=== DATA FOR ANALYSIS ===
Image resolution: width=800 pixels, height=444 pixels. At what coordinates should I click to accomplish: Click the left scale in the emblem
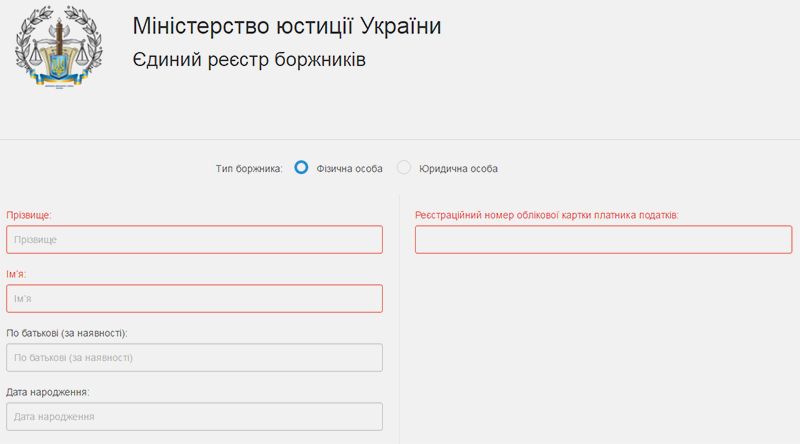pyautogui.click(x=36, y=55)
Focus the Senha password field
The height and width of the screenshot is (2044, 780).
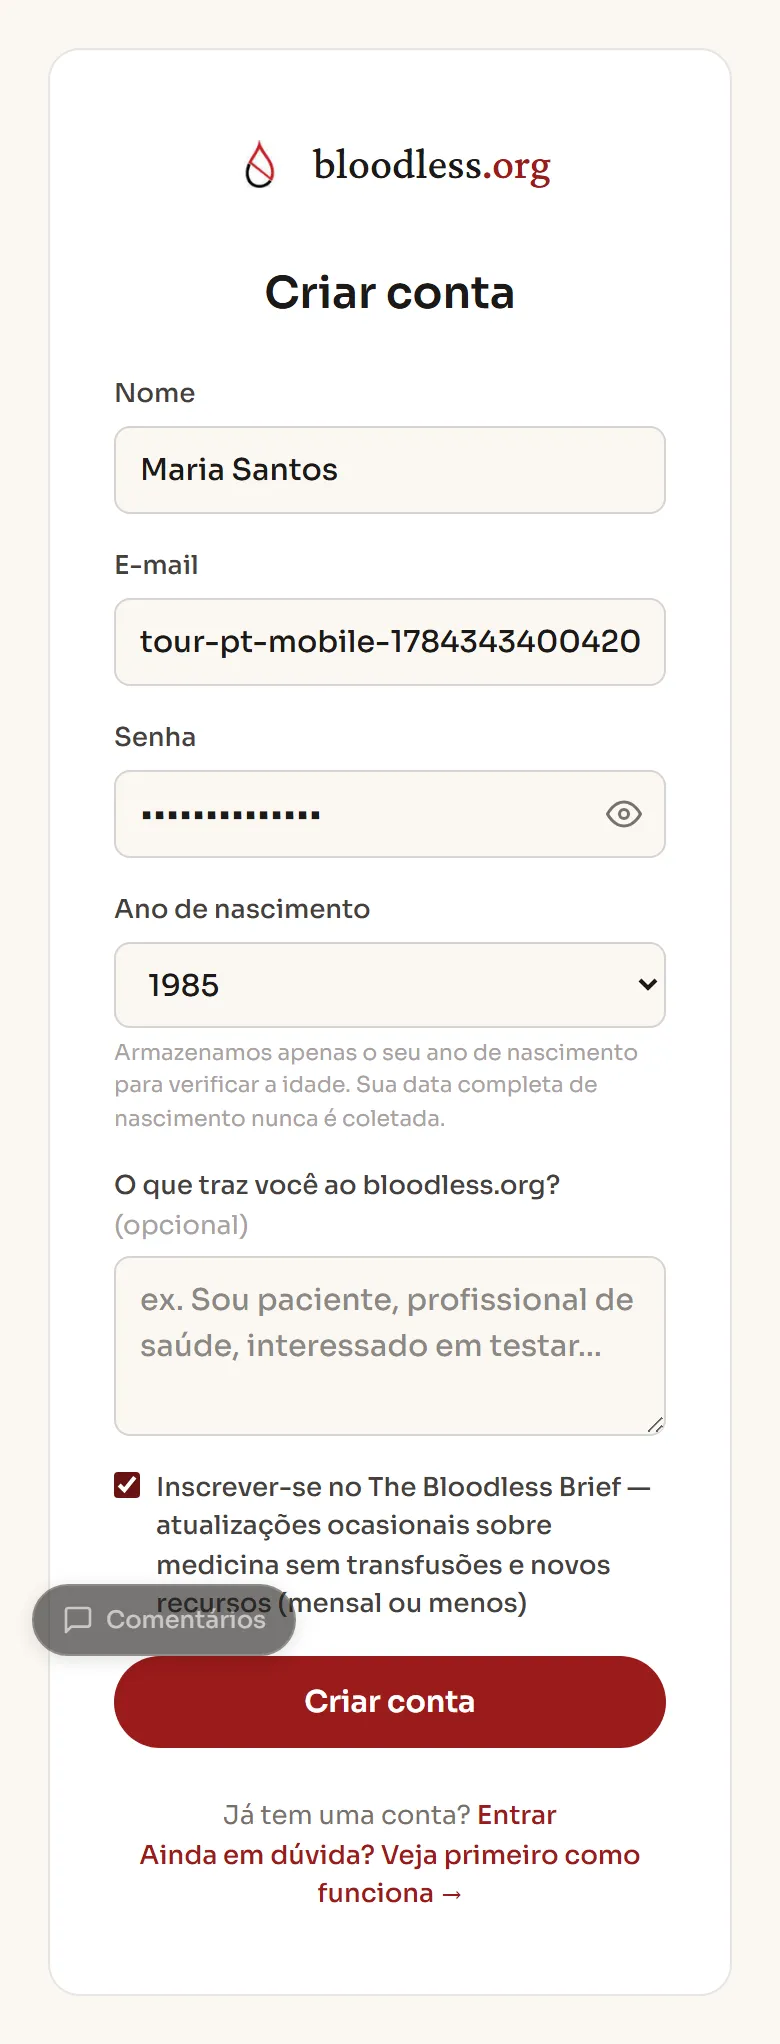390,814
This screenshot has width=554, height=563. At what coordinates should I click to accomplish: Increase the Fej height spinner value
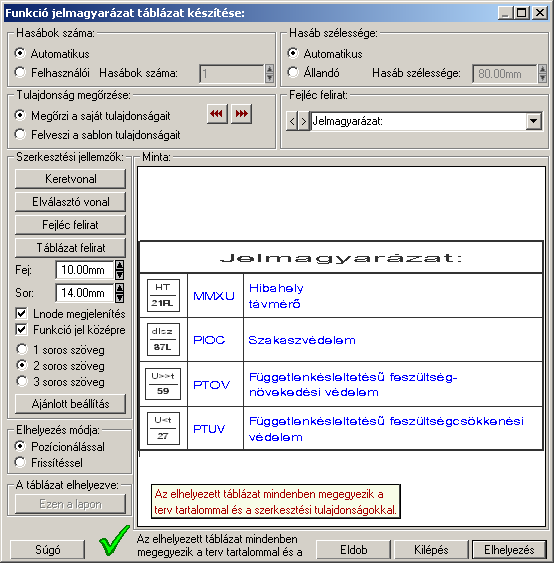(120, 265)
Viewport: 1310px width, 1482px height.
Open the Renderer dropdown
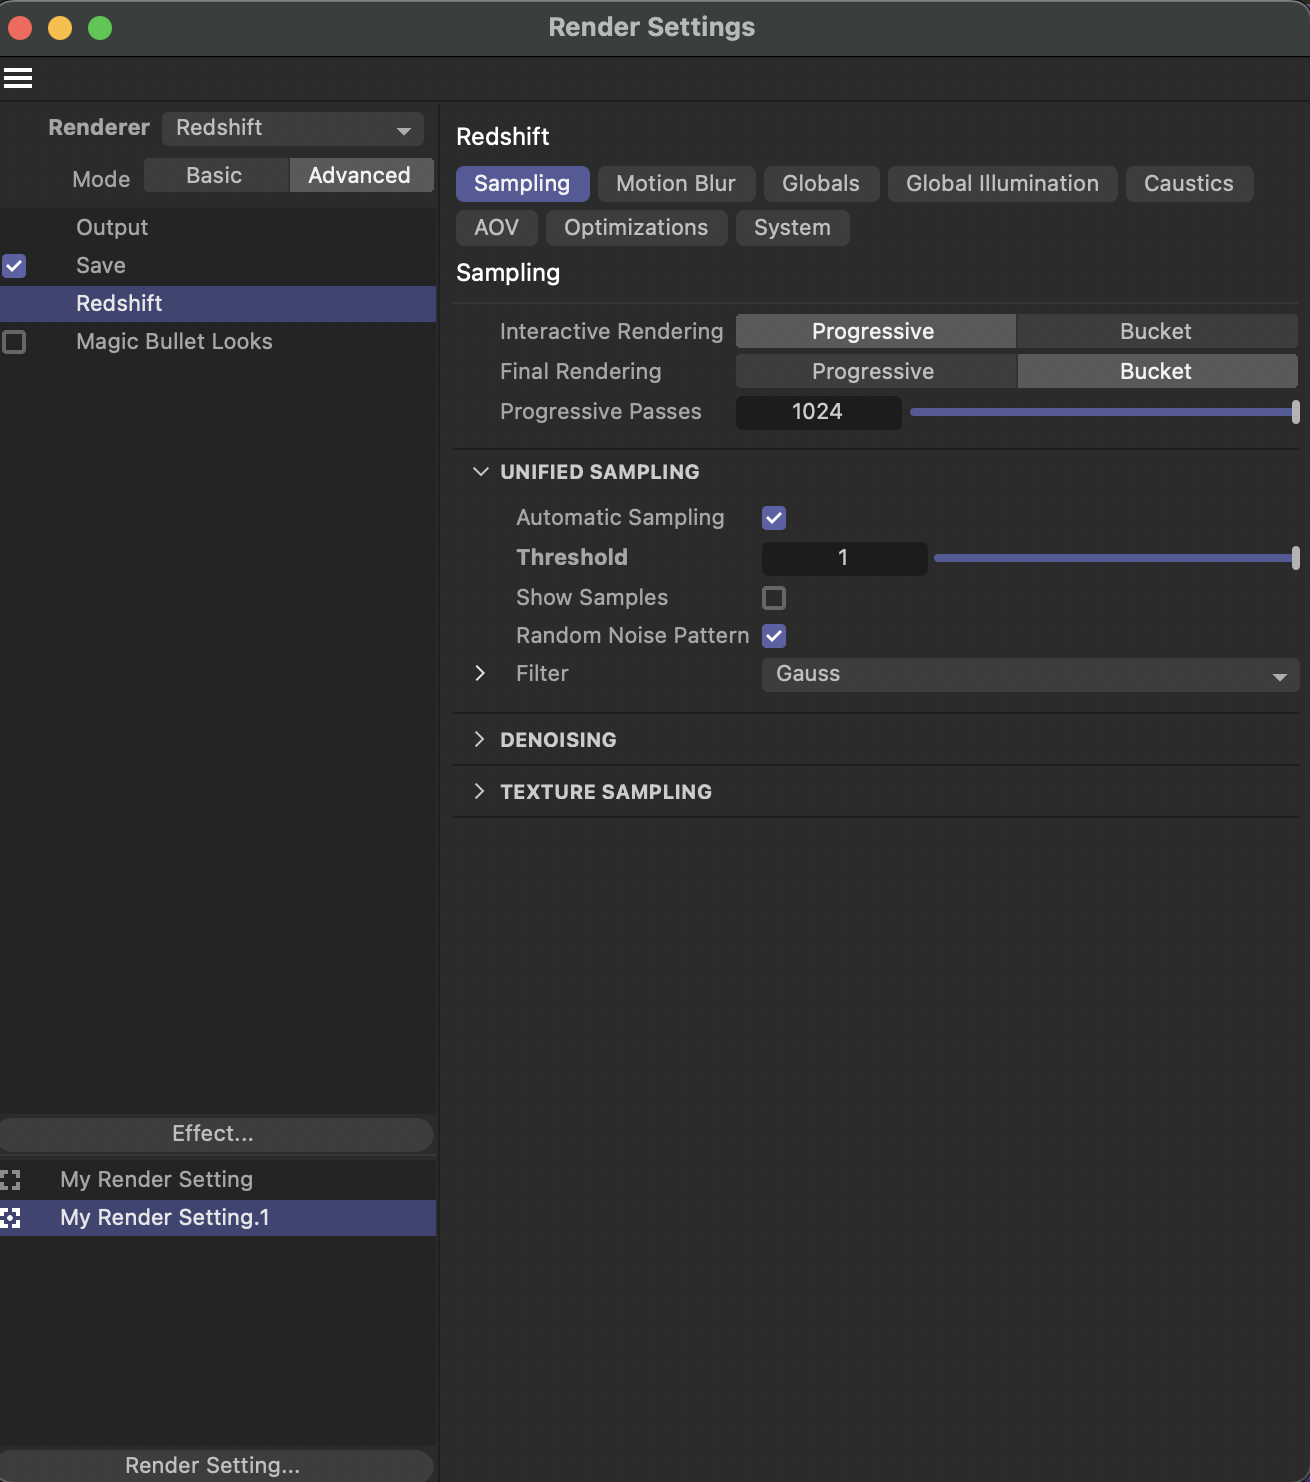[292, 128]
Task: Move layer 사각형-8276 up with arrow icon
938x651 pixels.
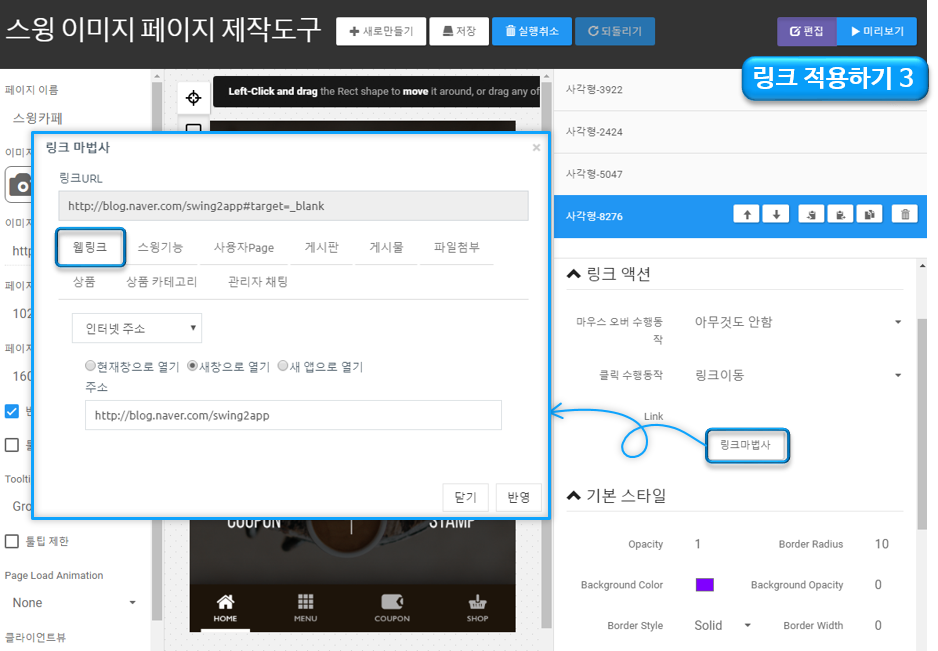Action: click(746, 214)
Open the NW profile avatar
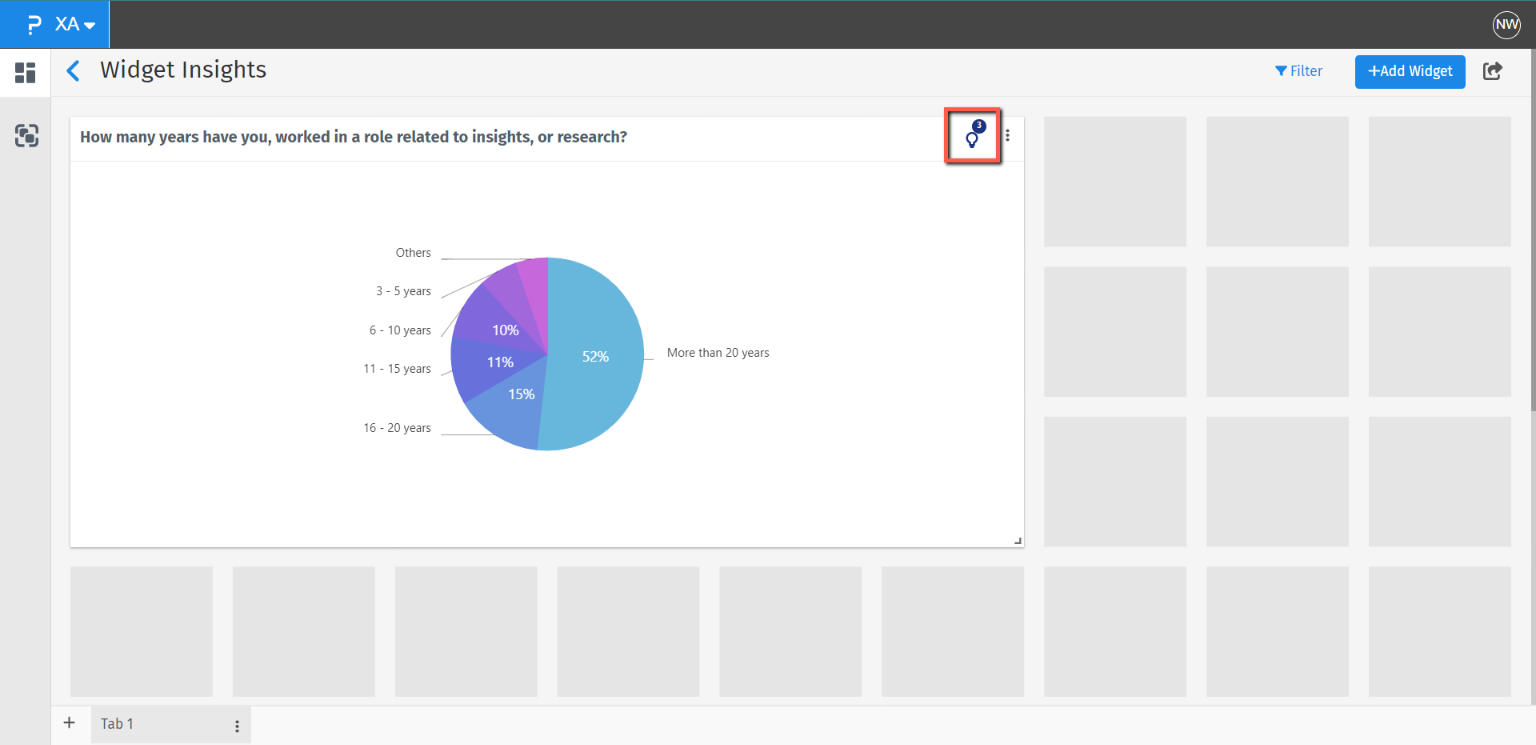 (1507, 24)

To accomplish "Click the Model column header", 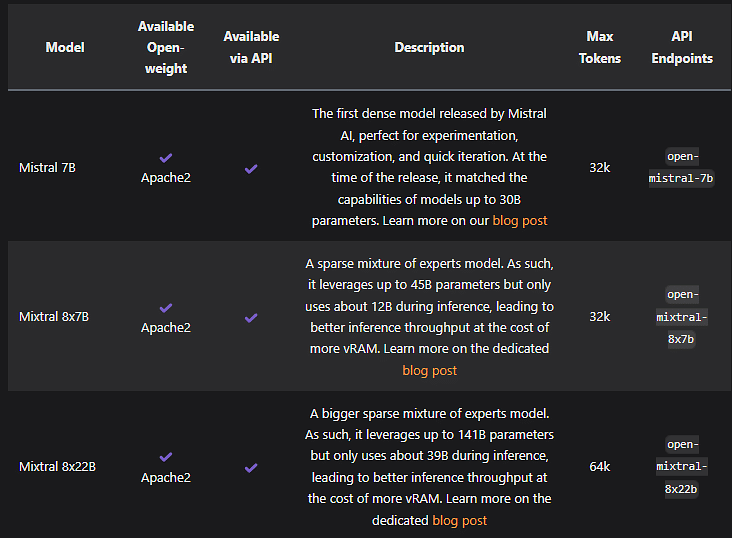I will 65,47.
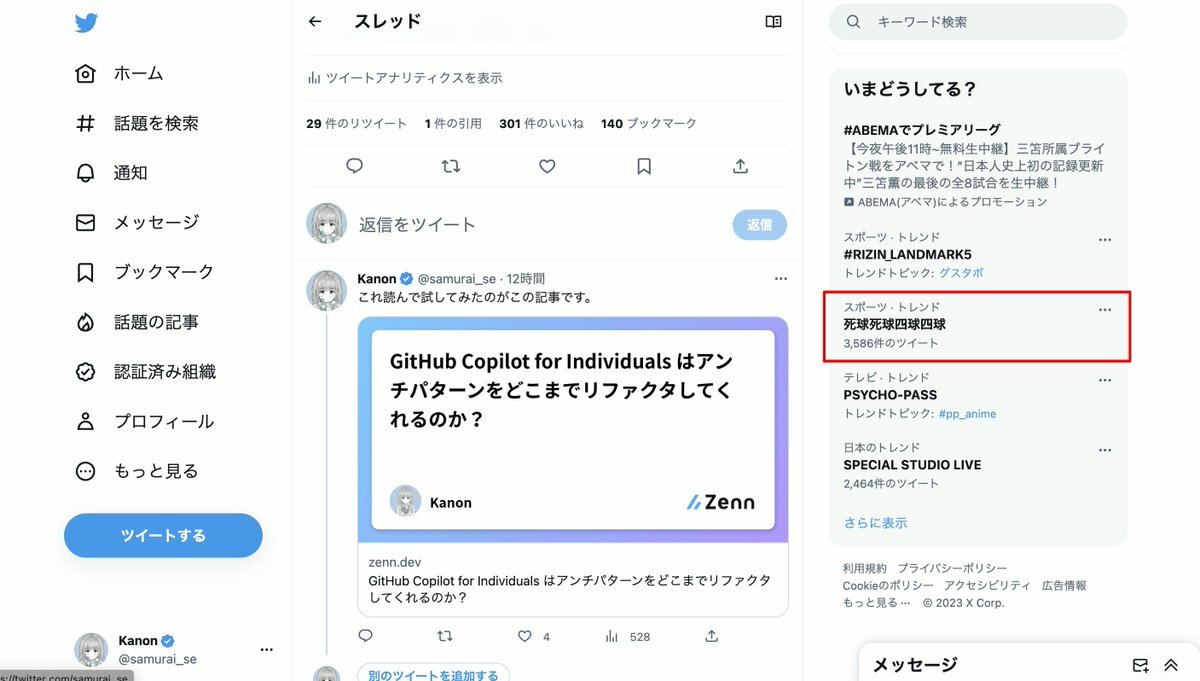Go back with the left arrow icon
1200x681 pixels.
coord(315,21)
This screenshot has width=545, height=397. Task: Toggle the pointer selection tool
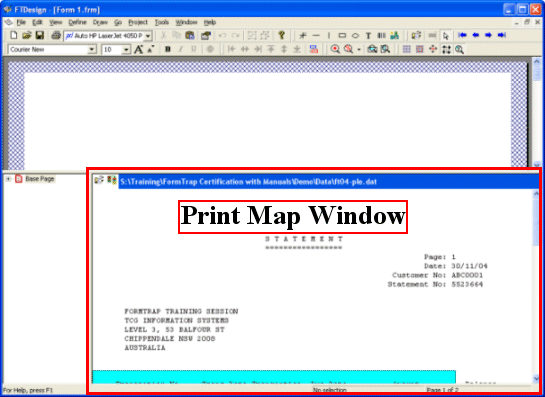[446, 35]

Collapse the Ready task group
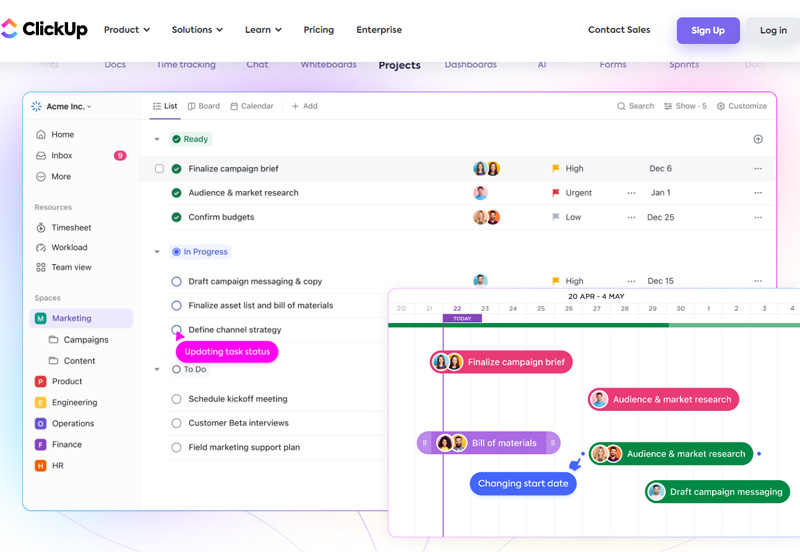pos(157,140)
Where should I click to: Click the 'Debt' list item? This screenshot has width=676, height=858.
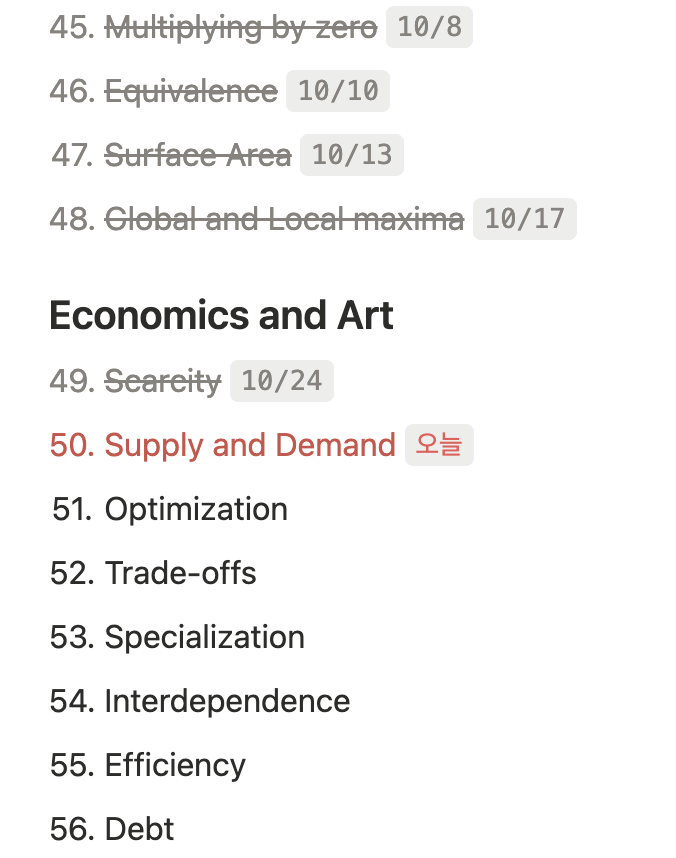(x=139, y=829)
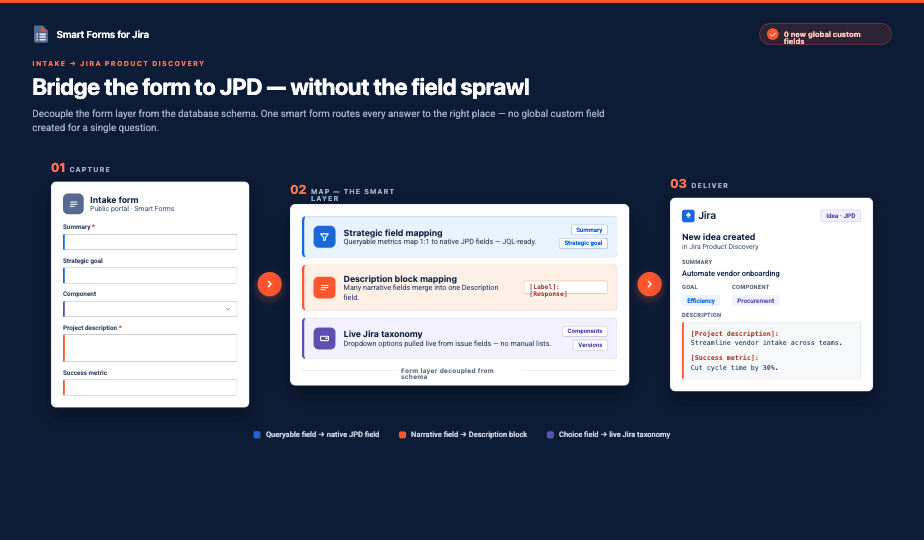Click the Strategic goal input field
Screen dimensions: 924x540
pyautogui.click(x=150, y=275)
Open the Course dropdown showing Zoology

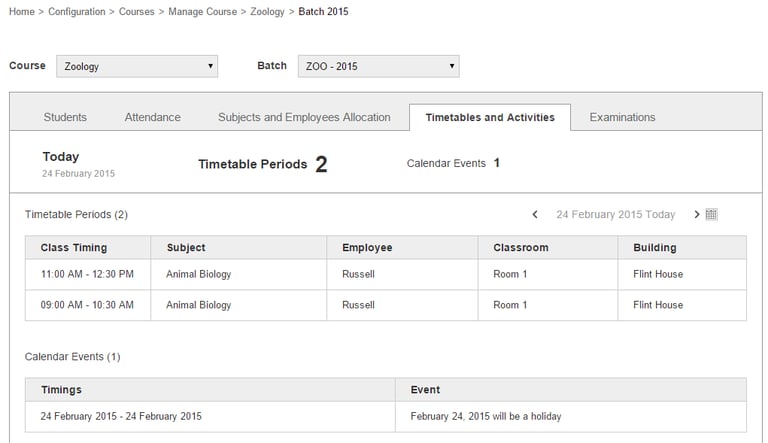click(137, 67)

=== WORK TASK ===
Skip the pictures. Return exactly the lines from the one containing "Where should I" through the end of the data above, both included, and nothing besides.

=== YOUR RESPONSE ===
Where should I click to: Click the 'Debt' list item? This screenshot has width=676, height=858.
(x=139, y=829)
Click the Strategic goal input field
Screen dimensions: 924x540
pyautogui.click(x=150, y=275)
Open the Course dropdown showing Zoology

click(137, 67)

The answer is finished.